How to plant rosemary?
Set out rosemary in spring, planting seedlings 2 to 3 feet apart; you can also plant in fall in zone 8 and south. Plants are slow growing at first, but pick up speed in their second year. While rosemary tolerates partial shade, it prefers full sun and light, well-drained soil with a pH between 6 and 7. More can be found on the amazing Bonnie Plants website. Be sure to check it out. I’ll be adding more tips soon as well.
Rosemary is an evergreen perennial with gray-green needlelike leaves, and pale or dark blue, purple, pink or white flowers. It has a distinctive aroma. Most forms are bushy and rosemary can be used for formal hedging and even topiary in some clients. In zones 6 and lower rosemary will not survive the harsh winters and must be brought inside for the winter.
How to grow
Rosemary can be raised from seed but it will take a long time and the chanced for success are low. Ready grown plants or transplanting cuttings is the most efficient way. Provide it with plenty of warmth and sunshine and do not overwater. Prune in spring.

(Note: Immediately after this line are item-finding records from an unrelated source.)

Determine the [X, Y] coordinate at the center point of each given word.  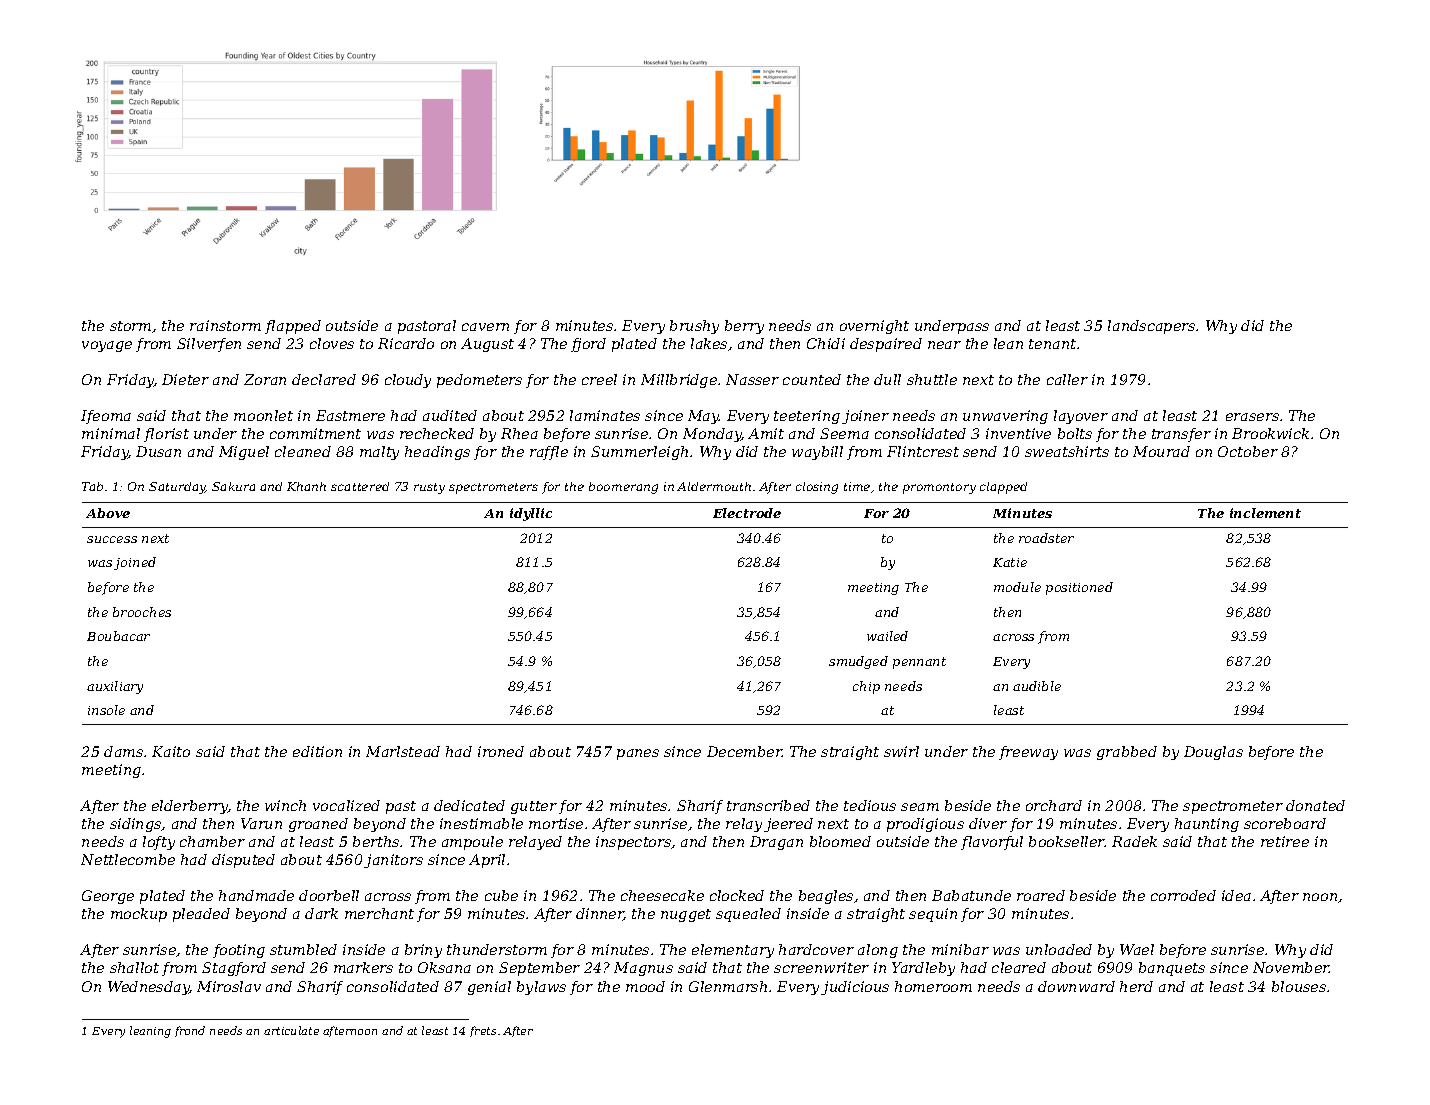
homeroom [933, 986]
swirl [901, 751]
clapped [1003, 488]
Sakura [233, 486]
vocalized [346, 805]
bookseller [1067, 841]
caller [1067, 379]
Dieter [185, 379]
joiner [865, 417]
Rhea [519, 433]
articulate [291, 1030]
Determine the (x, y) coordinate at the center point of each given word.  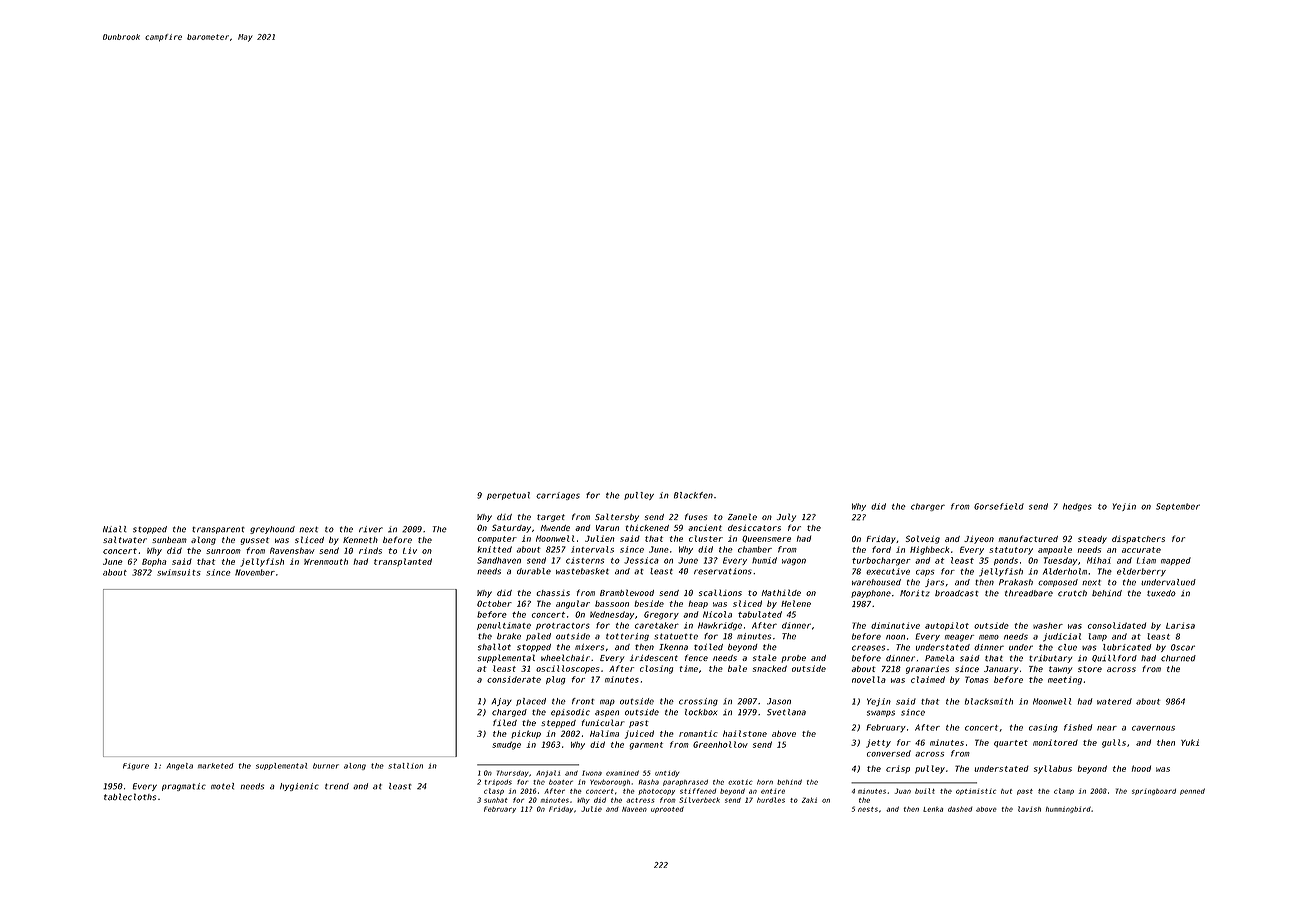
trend (337, 786)
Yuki (1190, 742)
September (1178, 507)
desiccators (754, 528)
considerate (514, 679)
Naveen (634, 809)
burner (326, 766)
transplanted (403, 562)
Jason (779, 701)
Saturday (511, 528)
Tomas (976, 679)
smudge (506, 745)
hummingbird (1068, 809)
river (371, 529)
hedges (1077, 507)
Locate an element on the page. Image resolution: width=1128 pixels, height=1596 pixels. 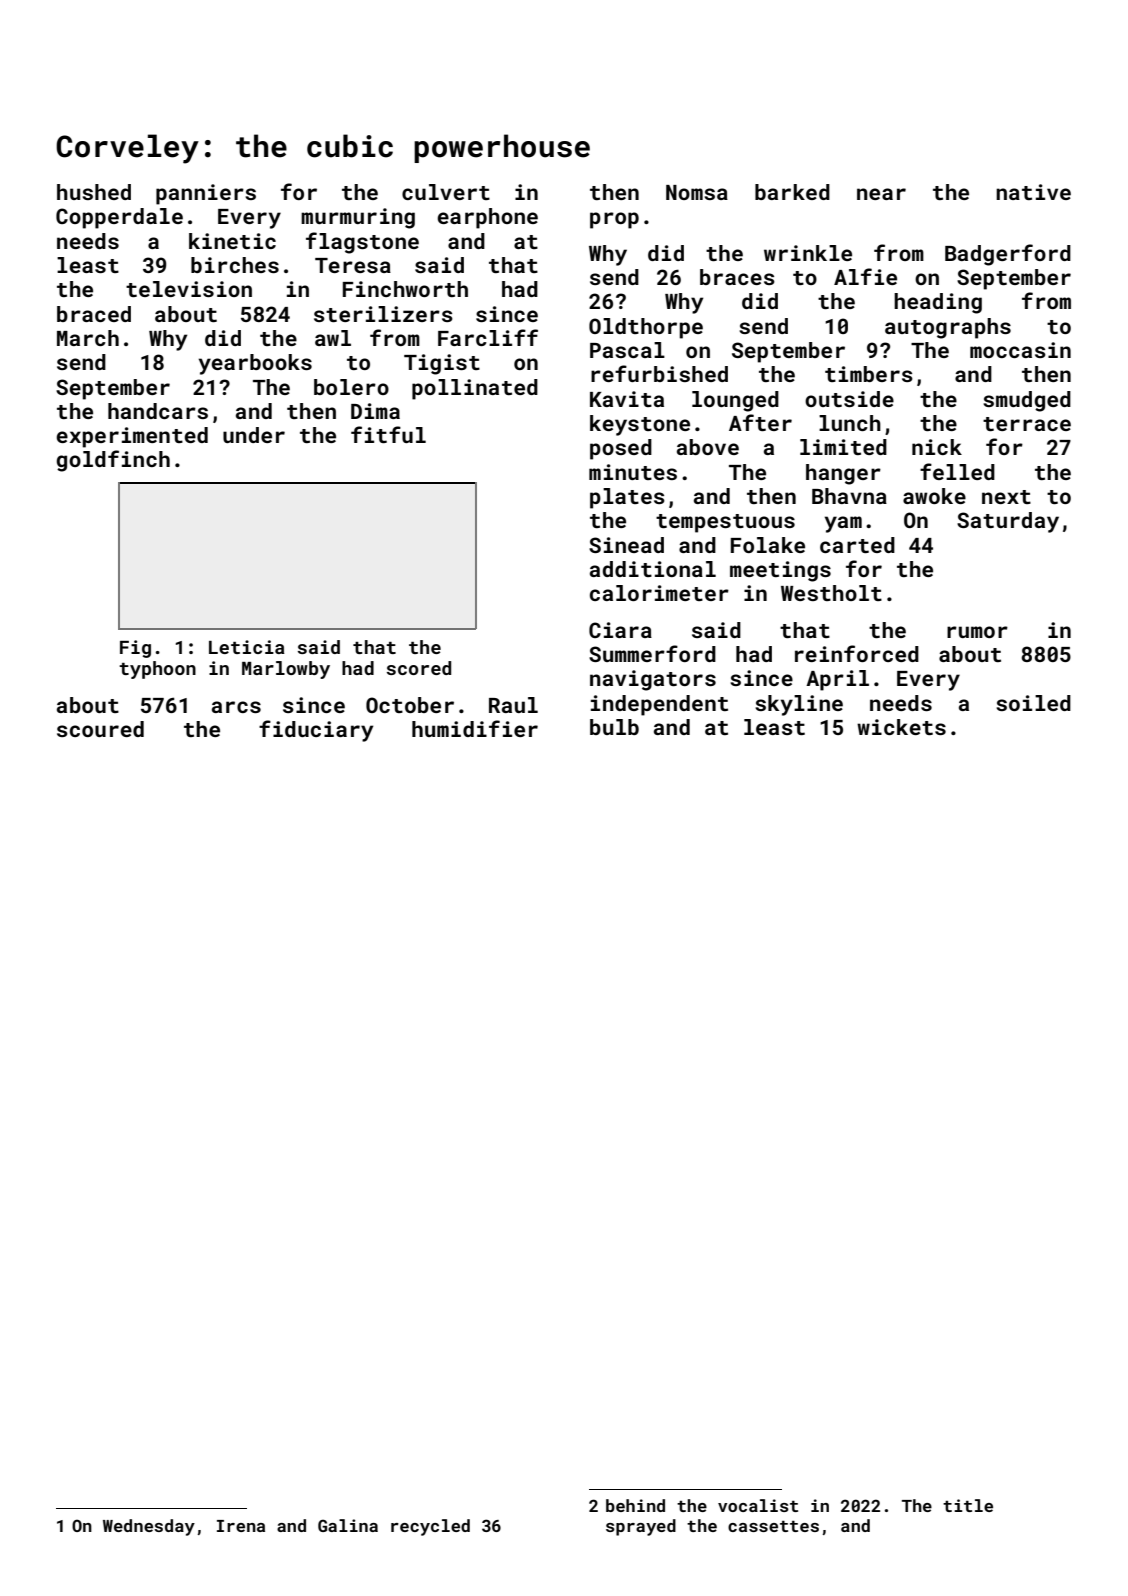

What do I do with all that rosemary?
First, you have to remove the leaves from the woody stems. Hold a sprig upright with one hand, then pull the leaves downward against the direction of growth. Pull away the remaining top leaves separately. Put the leaves in a pile, rock your knife across them, and occasionally bring them back into a pile.
Rosemary can be used in a variety different ways. I use it to cook meat and poultry and to make soups and stews. And what can be better than rosemary infused oil with baked garlic and parmesan cheese for dipping a piece of freshly-baked ciabatta?